I was in my third year in senior high school and about to write my final exams. Mom thought I needed extra tuition to prepare very well for the exams. Over the period of my vacation, Clement came around most evening to teach me. We bonded very well and even started going to Mass together. We had a lot of space and time to chat about a whole lot of things.
He was being trained to become a priest so most often I was measured in my approach with him, but he dropped a lot of hints to indicate that no chat was out of boundary. We spoke about life, we spoke about school life, we spoke about christ and often spoke about the eucharist.
I completed school and came home but he was mostly in school. I called whenever I could and he called whenever he could find the time.
One day I asked the question; “Why do you want to become a priest?” I expected a lecture of how the Lord called him one night and asked him to become a shepherd of his flock. But he simply said; “My father wanted to become a priest at some point in his life. He couldn’t become due to a situation he had no control over. So immediately I was born, he started calling me Father and told anyone who cared to listen that I would become a catholic priest when I grew up.”
“So in essence, you are living your father’s dream now?” I asked. He answered, “Yeah it’s a dream of my father but somehow, I fell in love with the dream and made it my own. God called me through my father and I responded.”
At this point, I wouldn’t deny that I’d grown some love and warmth towards his personality. He didn’t do much but the little things he did went deeper. Anytime I was with him, I was drawn to his intelligence and how clever he solved life’s problems but he was a priest in the making so I couldn’t get my hopes high.

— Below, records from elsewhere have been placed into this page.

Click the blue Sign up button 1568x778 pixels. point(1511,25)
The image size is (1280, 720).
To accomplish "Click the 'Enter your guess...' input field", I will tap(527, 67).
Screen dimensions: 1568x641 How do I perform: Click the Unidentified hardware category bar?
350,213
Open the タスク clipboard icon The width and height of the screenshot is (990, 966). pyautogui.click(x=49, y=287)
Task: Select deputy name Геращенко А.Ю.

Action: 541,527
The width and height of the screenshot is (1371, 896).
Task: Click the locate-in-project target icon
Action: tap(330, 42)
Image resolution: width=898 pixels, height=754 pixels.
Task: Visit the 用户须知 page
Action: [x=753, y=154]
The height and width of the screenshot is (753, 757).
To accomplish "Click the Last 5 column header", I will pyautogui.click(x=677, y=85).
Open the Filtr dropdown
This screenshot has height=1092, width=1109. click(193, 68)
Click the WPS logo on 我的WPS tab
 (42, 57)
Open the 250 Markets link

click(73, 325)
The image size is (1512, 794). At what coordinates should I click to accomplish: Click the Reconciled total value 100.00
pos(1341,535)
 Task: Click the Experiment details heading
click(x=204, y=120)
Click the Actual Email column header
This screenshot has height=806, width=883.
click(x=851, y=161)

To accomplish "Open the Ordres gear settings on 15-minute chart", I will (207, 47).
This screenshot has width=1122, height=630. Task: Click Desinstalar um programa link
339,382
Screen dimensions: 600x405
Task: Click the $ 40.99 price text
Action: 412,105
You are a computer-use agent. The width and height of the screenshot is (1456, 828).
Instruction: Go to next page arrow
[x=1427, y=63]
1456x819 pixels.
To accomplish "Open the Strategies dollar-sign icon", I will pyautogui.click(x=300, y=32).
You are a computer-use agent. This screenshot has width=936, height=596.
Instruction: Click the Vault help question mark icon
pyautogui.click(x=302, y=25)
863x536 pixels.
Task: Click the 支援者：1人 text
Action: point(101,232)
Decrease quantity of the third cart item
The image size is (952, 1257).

He had completed his postgraduate and edging towards priesthood when I decided enough was enough; “I’m going to meet him in school and while we are alone talking, I will tell him how I truly feel about him. I mean, there are only two things here—it’s either he says yes or no and both answers can’t kill me.” I ranted to myself and gave myself vim.
But somewhere, there is this tiny voice which comes to you in your moment of calm to tell you why you don’t need to do what you have planned to do. Eventually, I did. I told him I love him. I begged him to say yes to me even if it was a lie.
He was shocked. He didn’t believe his ears, he thought I was joking. Somehow, he believed I’d been sent to test his readiness to become a priest. He asked me not to repeat that to him ever again and walked away. For the next month or so, he avoided me. I took a gamble and it backfired. I tried several times to reach him but he didn’t make a way.
After several months without hearing from him, he came to my house to look for me. “I’m sorry about everything. I was scared you were sent to test my faith. The truth is, I’ve also entertained some kind of affection for you but I always brushed it aside.” We talked for so long that day and continued over the phone when he went away.
He didn’t say no and he didn’t say yes but something changed. The way he spoke to me and the tone of his messages got softer and softer. He came home on a vacation one day and we kissed. He still didn’t say anything to me but I took that kiss as a yes to my proposal.
No matter how deep you are in love, you sometimes stop and answer the lingering questions bothering your relationship. He was slowly becoming a priest who could not marry. “What then becomes our future?” I asked myself
There was nothing clear for us to do about the future. We were having sex and pretending we didn’t have to care about what tomorrow holds, but deep on the inside, we cared.
Every passing day drew him closer to the altar and pulled him away from me. One morning he sent me a message and followed it up with a call. He was straightforward and minced no words. He said, “My conscience is killing me. Anytime I go to mass and have communion, something in me dies. It’s like I’m living a lie. I don’t feel connected to my calling again.”
I knew where he was going with the conversation. I believed he was coming to tell me it was over. He went on; “I can’t do this again so last night I confessed to our vicar. I told him everything about us and how far we had gone. I prayed and ask for forgiveness. I don’t want to keep living this lie when I can truly choose one path and be happy. I’m leaving the seminary.”
I screamed, “What? What did you just say? Are you serious about this? When did you decide that?” A thousand questions came up but the answer was only one. “I’m leaving the seminary for you.”
It wasn’t an easy decision looking at the consequences. His family fought against his decision and his father threatened to disown him. Friends and relatives tried to talk him out of it but he stood firm. He said, “Being a priest is my father’s wish. I can go all the way to become a priest but if in the end I’m caught in adultery and kicked out, I wouldn’t be the only one to bear the dishonor.”
He chose me and today we are married with our second born on the way coming. His father sees me as the reason his son didn’t become a priest and barely speak to me but the happiness I have with Clement covers every anger any human can have towards me. I try every day to be a good in-law for him. I won’t stop trying to win him over just like Clement didn’t stop choosing me against all odds.